One thing had been very clearly asserted by
modernity: its philosophers had demonstrated that a human nature (an
inviolable substance) could not be proved to exist. If man has no human
nature, he has no fallen nature, the concept of which had for so long
deprived man of his rights, especially the right to determine what he
was to become. No wonder monarchy and aristocracy were abolished—so
interlocked were these with the old theology and anthropology. Mikhail
Bakunin was not the only thinker to believe that the existence of the
state (monarchy) is linked with the existence of God; hence, with the
disappearance of the one will follow the disappearance of the other. If
I remember correctly, Albert Camus lamented that the death of the king
silenced the voice of God on earth.
Nietzsche declared the
death of God (but in the atmosphere of the idea of the deus
abscondidus, why not). Naively, he asserted that man was now free to
become whatever he wishes. He can, as one school of Existentialism
said, create his own essence. Twentieth century Personalists came to
the conclusion that "the cultural death of God" is an invitation to
anarchy. It was implicit in their thinking that a man is a being who
has rights, but also that this dogma could not have been possible if
his being was substantial. The Personalists saw that rights and
self-determination had their dangers, not the least of which was a
society that forgot its poor, infirm and homeless. The response to this
threat came primarily, albeit not exclusively, from the Catholic left.
Mounier and the Catholic Worker Movement envisioned a world of freedom
with the Sermon on the Mount as its moral guide.
Whatever its
form, Personalism is another anti-Christian philosophy. Jacques
Maritain, Pope John-Paul II, Nicholas Berdyaev, John Macmurray, J.H.

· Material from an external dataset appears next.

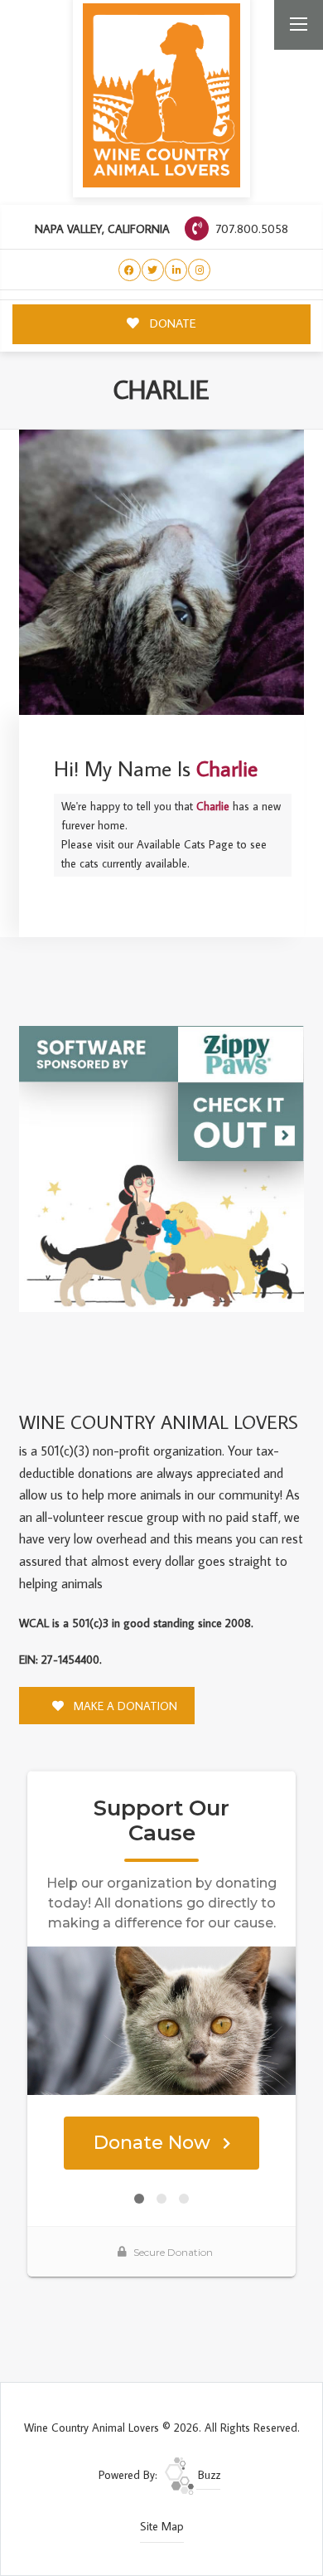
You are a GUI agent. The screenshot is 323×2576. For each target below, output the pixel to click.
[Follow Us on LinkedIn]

Oldham, and others. hoped to create a Christian Personalism as a
possible answer to the contemporary secular environment. It is likely
that this is also both the philosophy and the motor that drives the
reductionist notions of Ecumenism. Ecumenism solves nothing but only
weakens the fabric of the faith, and ultimately contributes much to
secularism. We are not speaking about interfaith dialogue, for dialogue
is a necessity of all civilised intercourse, just as tolerance is a
necessity for any hope of peace. Nevertheless, the idea that
Personalism (and Ecumenism) could preserve Christianity by another
synthesis inevitably fails, if only because the religion they have
espoused is itself only an amplification of defective elements in
contemporary Christianity. They had forgotten the fathers of the
Church. Unlike them, Personalists no longer believed that Christian
truth comes by the Christian tradition preserved and protected by both
the Greek and Latin Orthodox Church fathers. Personalists do not seem
interested in life eternal, but in a "better world" through
organization and ethical conduct. Freedom is the way to that end:
freedom as inherent rights, by which each person is free to be whatever
he desires in accord with secular ideas freedom—surely a recipe for
chaos, cruelty and anarchy. Such things ultimately lead to
dictatorships and a complete loss of freedom.
But how does the
Personalist know that he is free or that the ideals in which he has
invested his freedom are true? He cannot create the reality in which he
lives. Human experience shows that sometimes our good intentions have
evil consequences. Personalists, in general, have not sought to expel
the passions of the inner man by grace, as patristic Christianity
demands; nor have they even hearkened to the call of the Greeks to
bring the passions under the control of reason. They have rejected both
in favour of "the third man," the timeless labourer and consumer who
may despair of the good, but never of himself. He cannot define the
good and he cannot know his end, placing his faith in the force of
history. Personalism gives us no idea of what this actually means.
Dear Reverend Master,
I read your article last night and just became confused. I don't think I know what Personalism is, and though I am Orthodox and want to be totaly Orthodox, how can I be sure I don't have personalist leanings if I cannot even understand what they are?